■ What the task asks: Copy out the whole text on imidazole-1-sulfonyl azide, word for word.

Imidazole-1-sulfonyl azide is an organic azide compound that can be used as an alternative organic synthesis reagent to trifluoromethanesulfonyl azide. It is an explosive colorless liquid, but some of its organic-soluble salts can be safely handled and stored as a solid.

==Preparation==
The hydrochloride salt of this compound is also available commercially, but can degrade to release explosive byproducts.

==Reactions==
Like trifluoromethanesulfonyl azide, this compound generally converts primary amines or ammonium salts to azides when catalyzed by copper(II), nickel(II), zinc(II), and cobalt(II) salts. This reaction is effectively the reverse of the Staudinger reaction. Similarly, it is able to transfer the diazo group (=N_{2}) under basic conditions.

==Safety==
As with all organic azides, this compound is potentially explosive both in use and in preparation. The hydrochloride salt was initially reported to be insensitive to impact, vigorous grinding, and prolonged heating at 80 °C, although heating above 150 °C resulted in violent decomposition. Further reported impact studies indicated otherwise, showing the sensitivity to be similar to RDX. Subsequent reports noted that the hydrochloride salt is hygroscopic, and upon prolonged storage was hydrolyzed to produce hydrazoic acid, which made the material sensitive. Synthesis of the HCl salt has led to a significant explosion, with expected explosive byproducts of sulfonyl diazide or hydrazoic acid being present.

Recent studies have shown the hydrogen sulfate salt to be significantly less hazardous to handle with decomposition temperature of 131 °C, insensitivity to impact, and low electrostatic discharge and friction sensitivities. Further improvements have led to its synthesis with increased safety, making the hydrogen sulfate salt a relatively safe diazo-transfer reagent to both synthesize and handle.

■ Records:

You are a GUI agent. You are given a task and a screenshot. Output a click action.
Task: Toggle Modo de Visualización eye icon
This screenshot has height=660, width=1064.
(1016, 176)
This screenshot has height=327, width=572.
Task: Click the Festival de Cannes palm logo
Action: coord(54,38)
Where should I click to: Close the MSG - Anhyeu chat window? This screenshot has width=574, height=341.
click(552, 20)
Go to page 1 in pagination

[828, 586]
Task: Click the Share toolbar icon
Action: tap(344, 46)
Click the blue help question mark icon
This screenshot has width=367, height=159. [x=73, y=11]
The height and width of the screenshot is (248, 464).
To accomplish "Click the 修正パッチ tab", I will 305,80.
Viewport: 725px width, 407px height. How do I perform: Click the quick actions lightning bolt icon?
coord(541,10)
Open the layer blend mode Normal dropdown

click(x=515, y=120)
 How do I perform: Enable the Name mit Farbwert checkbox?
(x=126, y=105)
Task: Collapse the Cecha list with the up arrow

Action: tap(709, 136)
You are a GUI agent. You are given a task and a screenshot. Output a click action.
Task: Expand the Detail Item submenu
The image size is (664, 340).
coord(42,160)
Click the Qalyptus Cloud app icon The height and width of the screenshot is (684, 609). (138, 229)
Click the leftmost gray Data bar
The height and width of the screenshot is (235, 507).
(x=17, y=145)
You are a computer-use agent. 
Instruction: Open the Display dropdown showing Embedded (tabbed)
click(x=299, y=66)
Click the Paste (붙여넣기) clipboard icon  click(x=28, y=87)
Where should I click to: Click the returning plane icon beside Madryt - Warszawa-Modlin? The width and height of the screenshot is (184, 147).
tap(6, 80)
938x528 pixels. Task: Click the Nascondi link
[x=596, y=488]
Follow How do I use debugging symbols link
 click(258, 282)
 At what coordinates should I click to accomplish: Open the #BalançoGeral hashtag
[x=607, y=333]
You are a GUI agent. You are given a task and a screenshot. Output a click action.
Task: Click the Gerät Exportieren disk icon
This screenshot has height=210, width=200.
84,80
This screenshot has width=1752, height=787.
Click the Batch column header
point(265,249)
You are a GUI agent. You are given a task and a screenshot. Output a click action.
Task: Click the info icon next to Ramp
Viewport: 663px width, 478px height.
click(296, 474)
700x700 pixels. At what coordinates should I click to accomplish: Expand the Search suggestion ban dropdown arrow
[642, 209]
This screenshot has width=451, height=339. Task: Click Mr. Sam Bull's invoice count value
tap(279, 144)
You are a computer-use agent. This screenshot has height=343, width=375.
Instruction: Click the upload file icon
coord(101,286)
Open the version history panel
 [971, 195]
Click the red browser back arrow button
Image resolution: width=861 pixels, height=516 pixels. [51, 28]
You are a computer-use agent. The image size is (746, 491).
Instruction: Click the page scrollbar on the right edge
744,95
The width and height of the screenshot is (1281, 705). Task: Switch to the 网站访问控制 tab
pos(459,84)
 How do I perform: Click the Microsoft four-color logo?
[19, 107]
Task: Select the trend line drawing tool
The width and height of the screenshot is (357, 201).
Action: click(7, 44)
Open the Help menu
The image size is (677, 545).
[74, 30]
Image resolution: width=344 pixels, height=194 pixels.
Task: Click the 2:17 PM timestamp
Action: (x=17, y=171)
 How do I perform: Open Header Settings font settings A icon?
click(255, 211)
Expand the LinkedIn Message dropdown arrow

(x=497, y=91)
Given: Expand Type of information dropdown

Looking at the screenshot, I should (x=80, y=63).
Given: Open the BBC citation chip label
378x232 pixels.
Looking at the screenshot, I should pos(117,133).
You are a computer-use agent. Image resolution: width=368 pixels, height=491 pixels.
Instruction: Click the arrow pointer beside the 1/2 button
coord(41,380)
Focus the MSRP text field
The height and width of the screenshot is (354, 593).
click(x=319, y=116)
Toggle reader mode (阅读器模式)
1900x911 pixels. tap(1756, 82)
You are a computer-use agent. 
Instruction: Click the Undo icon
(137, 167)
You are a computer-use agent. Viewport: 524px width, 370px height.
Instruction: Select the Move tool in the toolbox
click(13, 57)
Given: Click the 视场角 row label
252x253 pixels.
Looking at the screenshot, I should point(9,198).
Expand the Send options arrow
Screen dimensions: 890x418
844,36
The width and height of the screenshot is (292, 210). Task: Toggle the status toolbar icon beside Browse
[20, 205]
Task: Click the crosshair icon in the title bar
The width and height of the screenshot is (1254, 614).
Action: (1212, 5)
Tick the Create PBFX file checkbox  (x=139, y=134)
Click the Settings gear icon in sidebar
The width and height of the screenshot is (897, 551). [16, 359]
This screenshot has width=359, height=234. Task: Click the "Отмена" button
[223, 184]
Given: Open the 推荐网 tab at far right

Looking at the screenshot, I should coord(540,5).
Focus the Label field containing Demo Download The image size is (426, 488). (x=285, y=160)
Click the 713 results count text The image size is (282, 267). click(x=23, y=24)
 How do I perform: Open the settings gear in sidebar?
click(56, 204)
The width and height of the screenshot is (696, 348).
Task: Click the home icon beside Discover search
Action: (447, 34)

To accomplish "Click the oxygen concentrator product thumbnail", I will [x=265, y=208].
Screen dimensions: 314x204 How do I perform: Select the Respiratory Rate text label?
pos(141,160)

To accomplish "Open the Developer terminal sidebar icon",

■ Solved problem:
Imidazole-1-sulfonyl azide is an organic azide compound that can be used as an alternative organic synthesis reagent to trifluoromethanesulfonyl azide. It is an explosive colorless liquid, but some of its organic-soluble salts can be safely handled and stored as a solid.

==Preparation==
The hydrochloride salt of this compound is also available commercially, but can degrade to release explosive byproducts.

==Reactions==
Like trifluoromethanesulfonyl azide, this compound generally converts primary amines or ammonium salts to azides when catalyzed by copper(II), nickel(II), zinc(II), and cobalt(II) salts. This reaction is effectively the reverse of the Staudinger reaction. Similarly, it is able to transfer the diazo group (=N_{2}) under basic conditions.

==Safety==
As with all organic azides, this compound is potentially explosive both in use and in preparation. The hydrochloride salt was initially reported to be insensitive to impact, vigorous grinding, and prolonged heating at 80 °C, although heating above 150 °C resulted in violent decomposition. Further reported impact studies indicated otherwise, showing the sensitivity to be similar to RDX. Subsequent reports noted that the hydrochloride salt is hygroscopic, and upon prolonged storage was hydrolyzed to produce hydrazoic acid, which made the material sensitive. Synthesis of the HCl salt has led to a significant explosion, with expected explosive byproducts of sulfonyl diazide or hydrazoic acid being present.

Recent studies have shown the hydrogen sulfate salt to be significantly less hazardous to handle with decomposition temperature of 131 °C, insensitivity to impact, and low electrostatic discharge and friction sensitivities. Further improvements have led to its synthesis with increased safety, making the hydrogen sulfate salt a relatively safe diazo-transfer reagent to both synthesize and handle.